In her Habilitation thesis (Internationale Individualkläger), completed at LMU Munich, she dealt with the procedural role and function private litigants have in international economic law. She took a comparative law perspective on regional economic integration, international investment law and the law of the sea. The outcomes of her analysis drew Patricia’s attention to the subject status of private business entities in international law and to their hybrid status as human rights holders and addressees of human rights obligations.

In her current research, she deals with the overall phenomenon of human rights governance of non-human subjects (corporations, nature, animals, AI).

Chair: Professor Kate O'Regan

Photograph of Kate O'Regan

Professor Kate O’Regan is the inaugural Director of the Bonavero Institute of Human Rights and a former judge of the South African Constitutional Court (1994–2009). In the mid-1980s she practiced as a lawyer in Johannesburg in a variety of fields, but especially labour law and land law, representing many of the emerging trade unions and their members, as well as communities threatened with eviction under apartheid land laws. 

In 1990, she joined the Faculty of Law at the University of Cape Town where she taught a range of courses including race, gender and the law, labour law, civil procedure and evidence.

Since her fifteen-year term at the South African Constitutional Court ended in 2009, she has amongst other things served as an ad hoc judge of the Supreme Court of Namibia (2010–2016), Chairperson of the Khayelitsha Commission of Inquiry into allegations of police inefficiency and a breakdown in trust between the police and the community of Khayelitsha (2012–2014), and as a member of the boards or advisory bodies of many NGOs working in the fields of democracy, the rule of law, human rights and equality.

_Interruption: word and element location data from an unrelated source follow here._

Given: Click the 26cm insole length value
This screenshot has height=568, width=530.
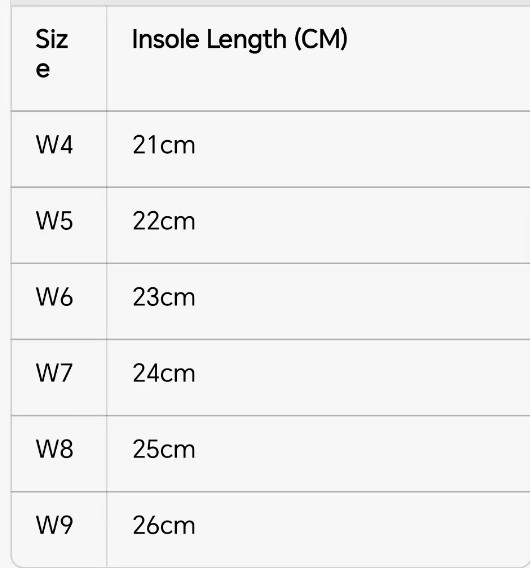Looking at the screenshot, I should [x=164, y=525].
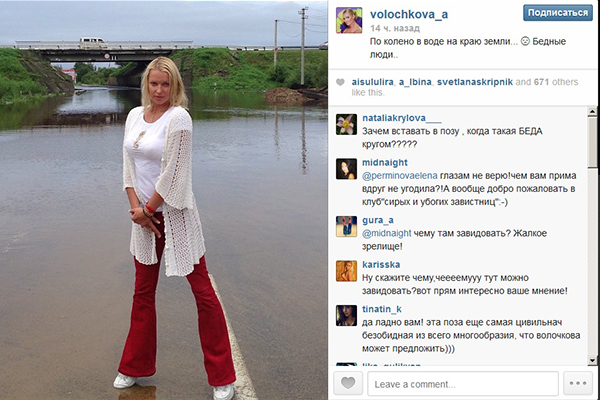Open the three-dots more options button
600x400 pixels.
coord(578,383)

Discussant: Dr Giulia Saveja

Giulia Sajeva is researcher in Political Philosophy at the Department of Cultures and Society of the Università degli Studi di Palermo. She is currently working on the project Food Sovereignty and Sustainable Development in Sicily. Small-scale and artisanal fisheries and the rights of local communities that focuses on the rights of small-scale and artisanal fishing communities, with particular attention to Sicily and other Mediterranean areas.

Giulia was previously a Marie Skłodowska Curie Individual Fellow at the Strathclyde Centre for Environmental Law and Governance with a project on Rights for Ecosystem Services: a framework to protect the environment and sustainable local communities in the EU aimed at developing an innovative theoretical and legal framework – labelled Rights for Ecosystems Services (RES) – to guide policy and legal developments towards reducing the risk of local communities abandoning their sustainable practices due to the lack of effective protection.

Giulia holds a PhD in human rights from the Law Department of the Università degli Studi di Palermo for which she researched the biocultural rights of indigenous peoples and local communities. On this topic, she published her monograph When Rights Embrace Responsibilities. Biocultural Rights and the Conservation of Environment with Oxford University Press.